▶ **Verilen Metin**:
▬▬▬
"ağızdan ağıza pazarlama" etiketli yazılar:

05 Ocak 2016 Salı

Çevre Etkisi

Biricik kızı psikoloji bölümünden mezun olmuş.

Bizimki kız babası. Bambaşka bir şeydir baba-kız ilişkisi. Çevresi de geniş. Elinden gelenin en iyisini yapmaya çalışmış. Kızına, Bağdat Caddesi’nde havalı bir yer açmış. İyi de kira ödüyormuş.

Aradan 10 ay geçmiş. Hiç gelen olmamış. (Tekrarlıyorum hiç = sıfır).

psikoloji

Pazarlama dersinin bittikten sonra bir sohbette, “ne yapılmalı” diye soruldu.

Derste anlatılanları referans vererek, çözümü “Hatırlarsan şu konuda şöyle demiştik, burada bunu anlatmıştık” diye soran arkadaşın kendisine buldurmaya çalıştım.

Çevre ve yer seçimi arasında doğrusal ilişki olmadığını anlatmaya çalışırken, “Manav mı bu?” diye sordum, “Bağdat Caddesi’nde herkesin psikolojisi düzgün mü?” yanıtını aldım.

🙂

Dersi birlikte verdiğimiz Mine Könüman ile kahve içmeye oturduğumuzda olayı anlatmaya başladım.

Daha “Kızına Bağdat Caddesi’nde havalı bir yer açmış” der demez, Mine “Kimse gelmez ki” deyiverdi.

Bu vakadan alınacak çok ders var:

  • Çevrenin en işe yaramadığı konulardan biri “psikolog”. Kaç kişi yakın arkadaşının kızına her şeyini anlatmak ister ki?
  • Müşteri deneyimini sıfır noktasından başlayıp bitişine kadar belirlese bu hatayı yapmaz. Deneyimi dükkanda başlayan ve biten bir süreç gibi tanımlarsa “Bağdat Caddesi’nde havalı bir yer” açar.
  • “Bağdat Caddesi’nde havalı bir yer” açıp 10 ay boyunda ciddi kiraları ödemeden önce, Mine Könüman gibi (daha problemi söylemeden, durumu anlayan) bir pazarlama uzmanına danışmayı akıl etmez. Alacağı 2 tane yarım günlük danışmanlık hizmetinin, belki de 40 – 50 katını kira diye birilerine öder.

Şahsen, pazarlama dersi vakasını ürettiği için kendisine teşekkür ediyorum.
▬▬▬
▶ **Çalışma Yönergeleri**:
1) Çevre Etkisi yazısına göre aşağıdaki soruları yanıtlayın.
(a) Kız hangi bölümden mezun olmuş?
(b) Açılan yere kaç ay boyunca hiç gelen olmamış?
(c) Yazar dersi kiminle birlikte vermiş?
2) Lütfen Çevre Etkisi yazısından "Aradan 10 ay" ile başlayıp "kendisine buldurmaya çalıştım." ile biten kısmı aynen alıntılayın.
3) Çevre Etkisi yazısında madde işaretiyle sıralanan derslerin her birinin ilk cümlesini yazın.

▶ **Verilen Malzeme**:
▬▬▬
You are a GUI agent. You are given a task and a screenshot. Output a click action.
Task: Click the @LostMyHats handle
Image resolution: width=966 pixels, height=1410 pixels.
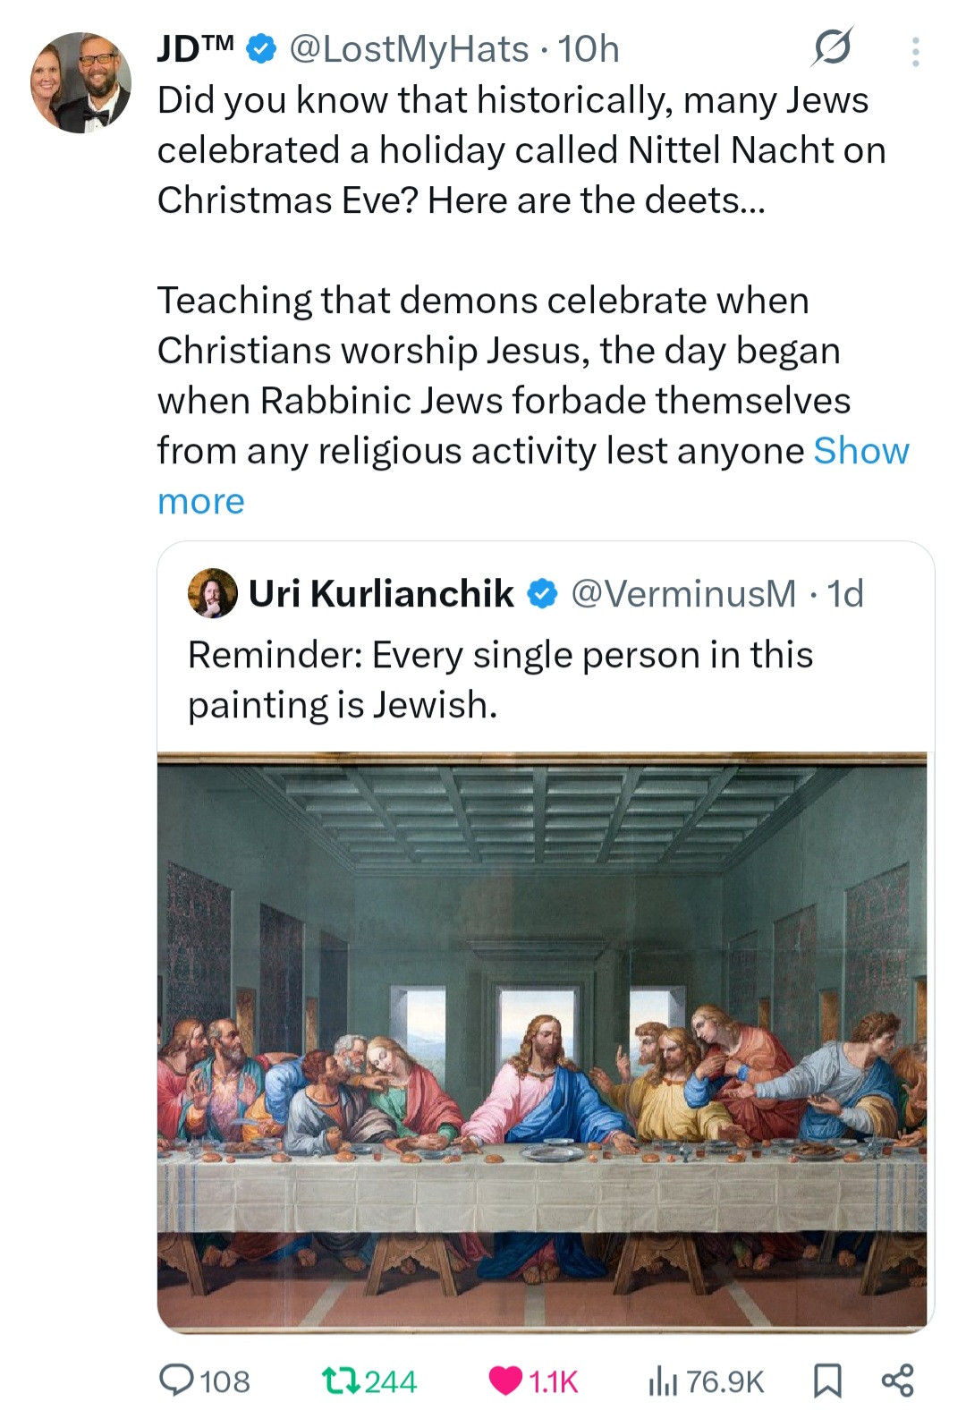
▬▬▬
▶ **Alıştırma Çözümleri**:
1)
(a) Psikoloji bölümünden.
(b) 10 ay.
(c) Mine Könüman ile.

2)
Aradan 10 ay geçmiş. Hiç gelen olmamış. (Tekrarlıyorum hiç = sıfır).

psikoloji

Pazarlama dersinin bittikten sonra bir sohbette, “ne yapılmalı” diye soruldu.

Derste anlatılanları referans vererek, çözümü “Hatırlarsan şu konuda şöyle demiştik, burada bunu anlatmıştık” diye soran arkadaşın kendisine buldurmaya çalıştım.

3)
- Çevrenin en işe yaramadığı konulardan biri “psikolog”.
- Müşteri deneyimini sıfır noktasından başlayıp bitişine kadar belirlese bu hatayı yapmaz.
- “Bağdat Caddesi’nde havalı bir yer” açıp 10 ay boyunda ciddi kiraları ödemeden önce, Mine Könüman gibi (daha problemi söylemeden, durumu anlayan) bir pazarlama uzmanına danışmayı akıl etmez.